An attorney for Trump did not respond to requests for comment.

NEW YORK CIVIL FRAUD INVESTIGATION

New York Attorney General Letitia James has an active tax fraud investigation into Trump and his family business, the Trump Organization.

The investigation into James, a Democrat, began after Trump’s former attorney, Cohen, told Congress that the president inflated asset values ​​to save money on loans and insurance and deflated them to lower property taxes.

The Trump Organization has argued that the case is politically motivated.

The inquiry is a civil investigation, which means it could result in financial penalties but not imprisonment.

Trump’s son, Eric Trump, the firm’s executive vice president, was deposed in October because of what the attorney general described as his close involvement in one or more transactions under review.

E. JEAN CARROLL

E. Jean Carroll, a former Elle magazine writer, sued Trump for defamation in 2019 after the president denied Carroll’s accusation that he raped her in the 1990s and accused her of lying to increase sales of a book. .

In August, a state judge allowed the case to go ahead, meaning that Carroll’s attorneys could search for a sample of Trump’s DNA to compare to a dress she said she was wearing in a New York City department store.

A federal judge in Manhattan rejected an offer from the US Department of Justice to replace Trump with the federal government as a defendant in the case.
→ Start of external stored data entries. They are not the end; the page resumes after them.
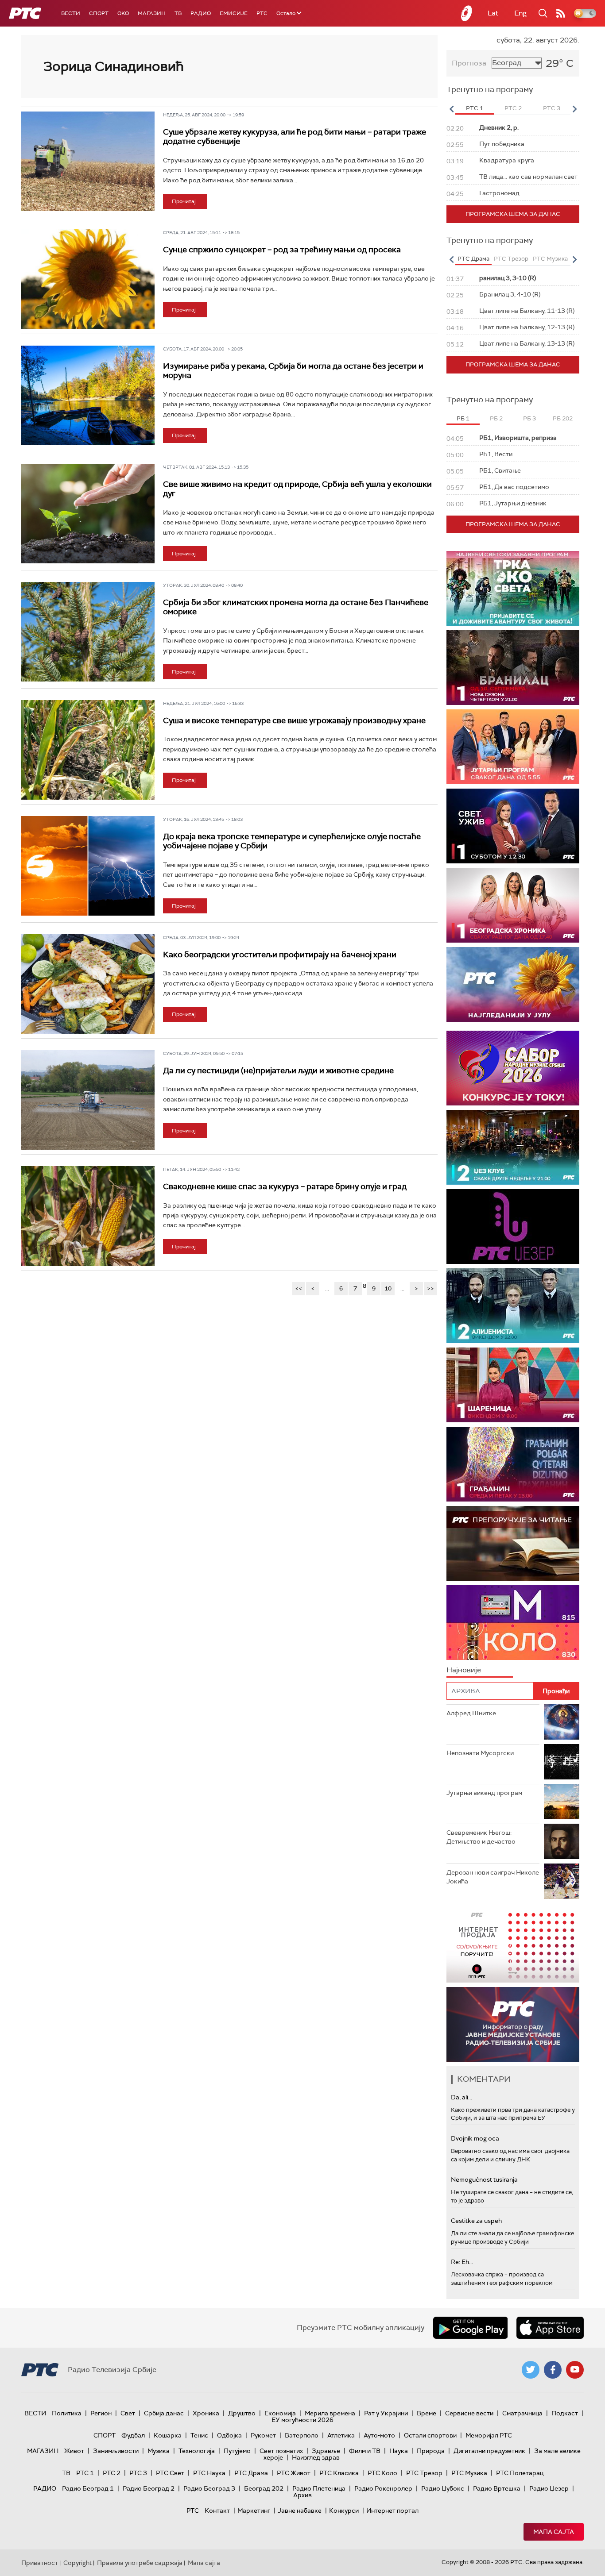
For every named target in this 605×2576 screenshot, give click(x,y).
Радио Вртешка (496, 2488)
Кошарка (168, 2435)
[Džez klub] (512, 1147)
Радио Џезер (549, 2488)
US District Judge Lewis Kaplan in Manhattan said Trump did not comment on Carroll in the area of ​​his employment as president.

Barbara McQuade, a law professor at the University of Michigan, said she hoped Biden’s Justice Department would drop the effort to protect Trump from the case.

“It seems unlikely that the Justice Department will continue what I see as a frivolous argument in a new administration,” said McQuade, a former federal prosecutor.

SUMMER ZERVOS

Trump is also facing a lawsuit from Summer Zervos, a 2005 contestant on Trump’s reality television show “The Apprentice,” who says Trump kissed her against her will in a 2007 meeting and then touched her at a hotel.

After Trump called Zervos a liar, she sued him for defamation.

Trump said he is immune from the lawsuit because he is president.

The case https://de.reuters.com/article/usa-trump-zervos/trump-fails-to-end-apprentice-contestants-lawsuit-idINL1N21115J has been on hold while a New York State appeals court reviewed a March 2019 decision that Trump had to face the case while in office. Trump’s immunity argument would no longer apply once he’s out of office.